Мой дед старался жить точно так, как жили евреи черты оседлости в Восточной Европе. Он ходил в длинном черном лапсердаке и высоких черных сапогах, и фалды лапсердака доходили до верхушек голенищ. Идеальная округлость тульи его черной шляпы никогда не нарушалась вмятиной, принятой на Западе. Борода его не знала прикосновений парикмахера. Короче, он был, насколько его только хватало, ходячей копией типичного восточноевропейского еврея последних двух столетий. Но, само собой разумеется, мой дед не одевался и не разговаривал, и не вел себя так, как одевались, разговаривали и вели себя Иосиф Каро, или Рамбам, или Иегуда Анаси, или рабби бен Эзра. Он следовал нормам, которым следовали евреи, когда он появился на свет, — и по этим нормам он жил всю жизнь.
Никакой программы на будущее у него не было. Все будущее для него заключалось в Законе, и он придерживался обычаев, одежды и языка, которые были вокруг него в те дни, когда он мальчишкой впервые сел за книгу. Он поплатился за это тем, что его приход в Бронксе быстро; испарился, ибо молодежь хотела ходить к раввину, который говорил бы по-английски. Моему деду это было понятно, и он не чувствовал себя обиженным. Но ему не удалось привлечь к себе молодое поколение в своей собственной семье, и это его глубоко уязвило.

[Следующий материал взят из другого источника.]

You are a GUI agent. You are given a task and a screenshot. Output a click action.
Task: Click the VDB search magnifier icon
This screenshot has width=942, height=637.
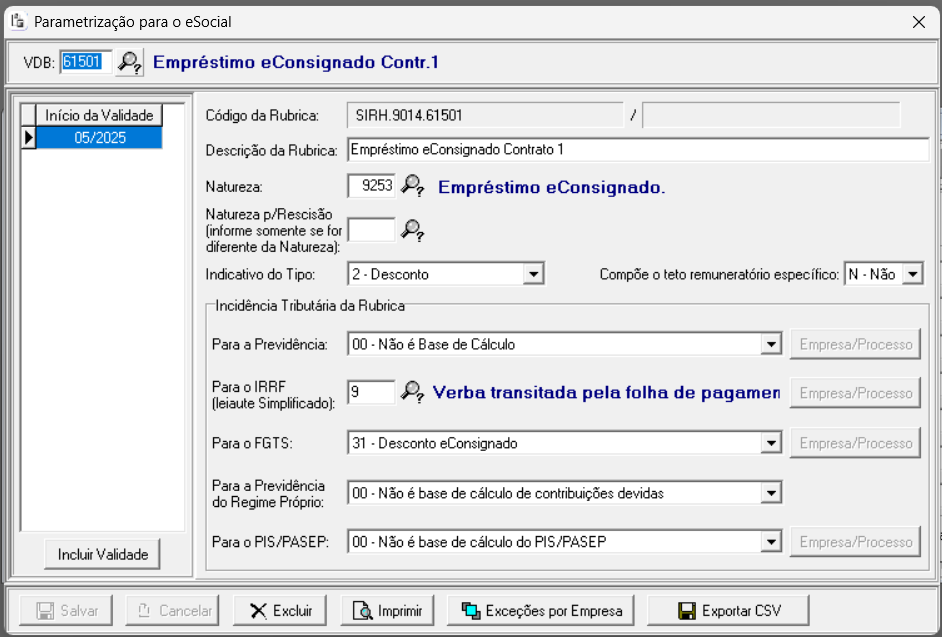tap(130, 62)
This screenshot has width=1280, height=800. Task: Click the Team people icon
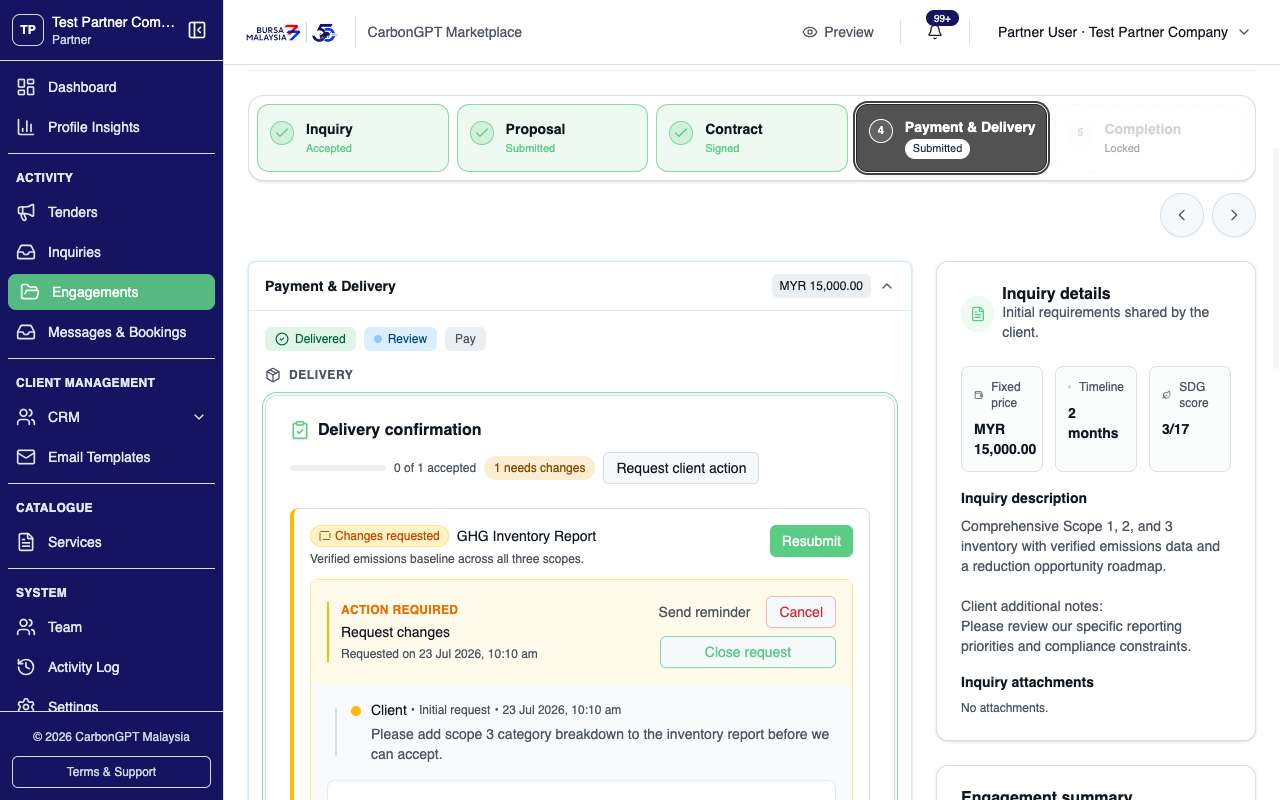coord(26,627)
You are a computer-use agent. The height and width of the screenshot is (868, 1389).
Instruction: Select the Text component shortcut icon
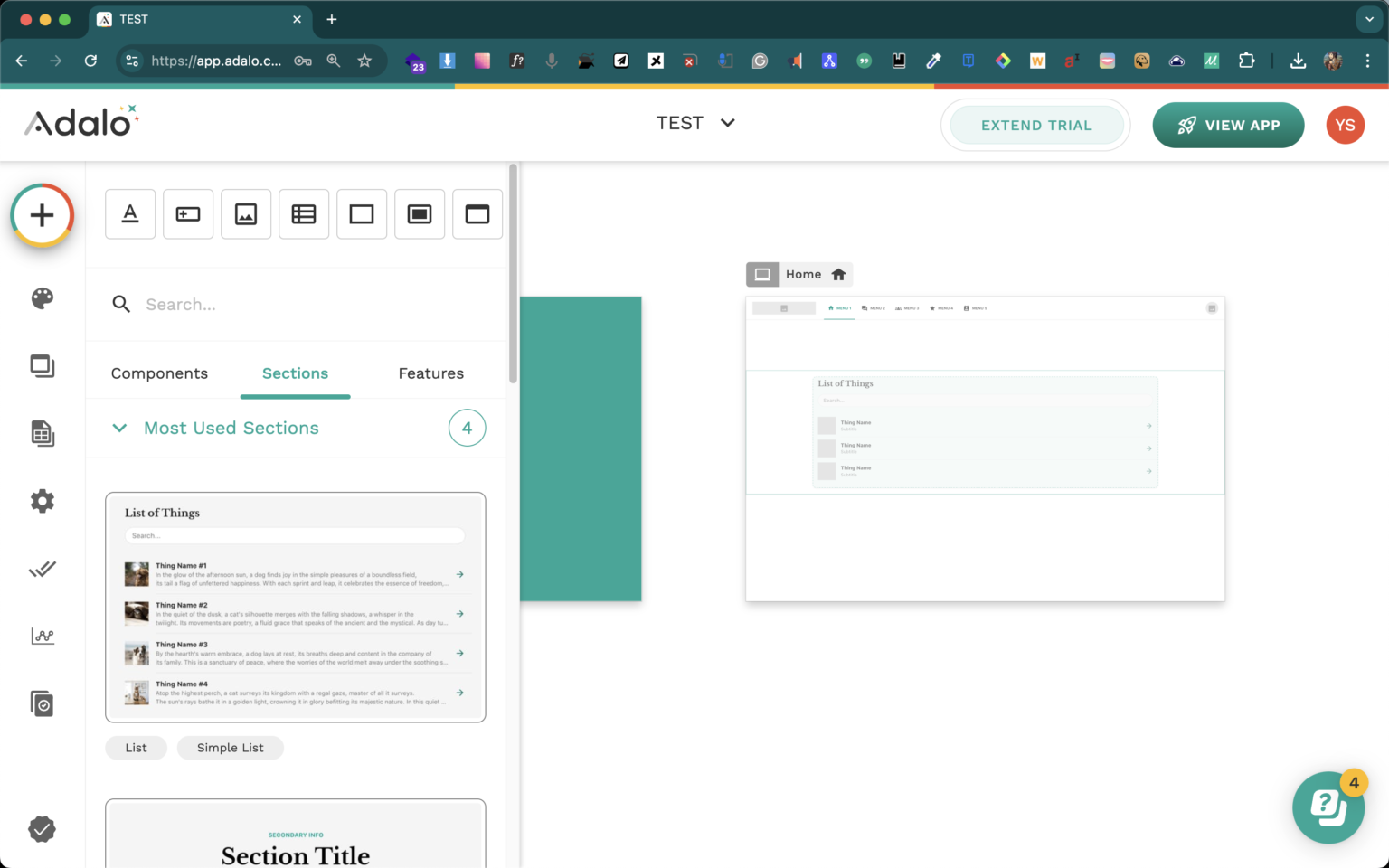130,214
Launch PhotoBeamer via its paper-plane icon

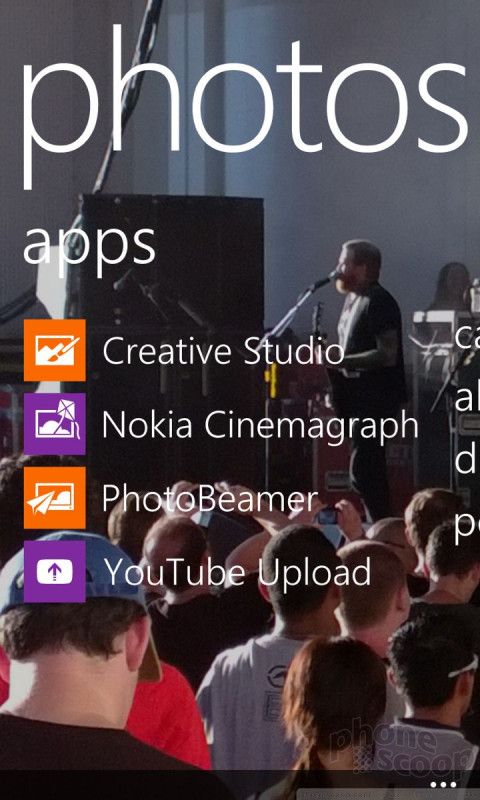[55, 497]
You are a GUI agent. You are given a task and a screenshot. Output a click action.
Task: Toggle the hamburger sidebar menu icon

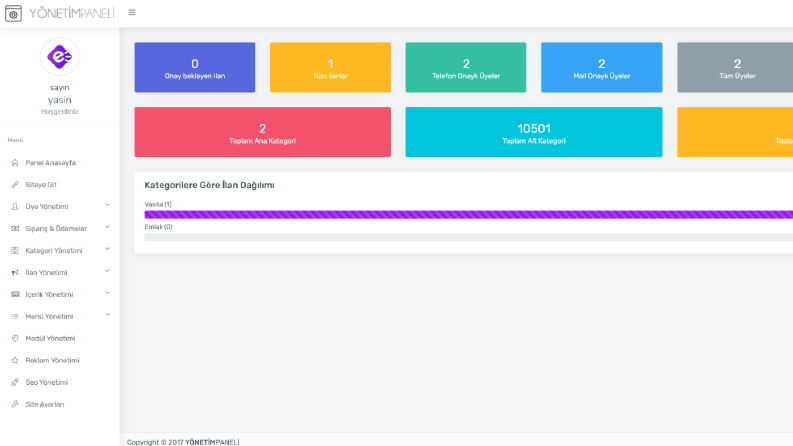(132, 13)
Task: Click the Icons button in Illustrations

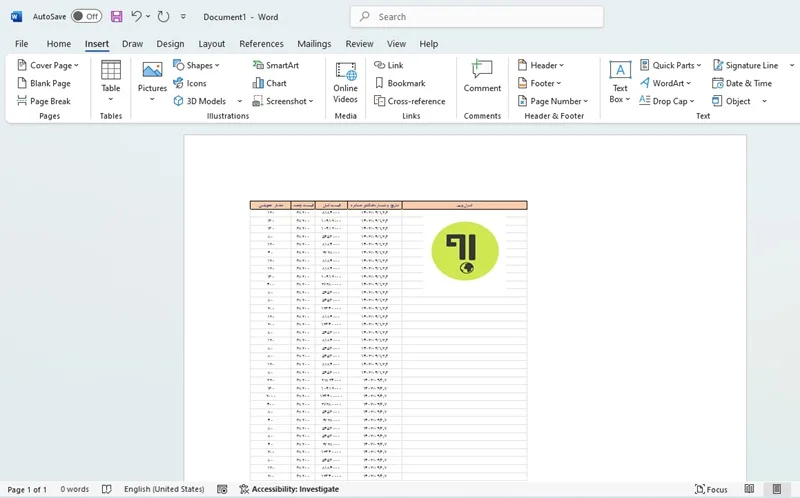Action: click(x=190, y=83)
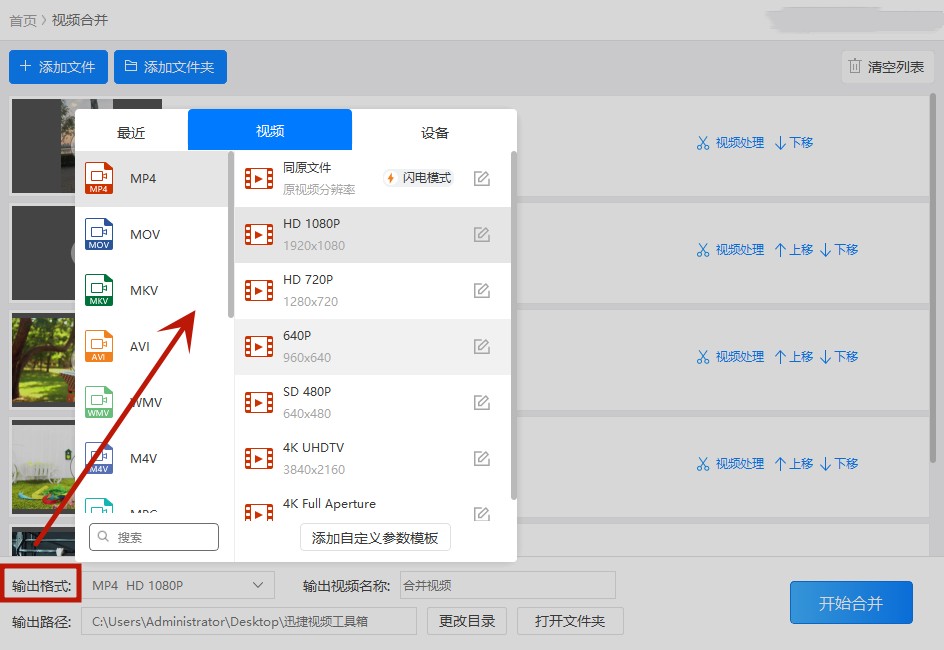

Когда мы с ним вместе ехали на такси в порт, где он должен был сесть на корабль, отплывавший в Израиль, этот глубокий старик, подводивший итог двадцати трем годам жизни в Америке и вступавший в последнее десятилетие своей активной жизни, неожиданно повернулся ко мне и сказал — это были его последние слова, которые я от него слышал в Америке:
— Надо было мне выучить английский. Но этот язык казался мне на слух таким грубым!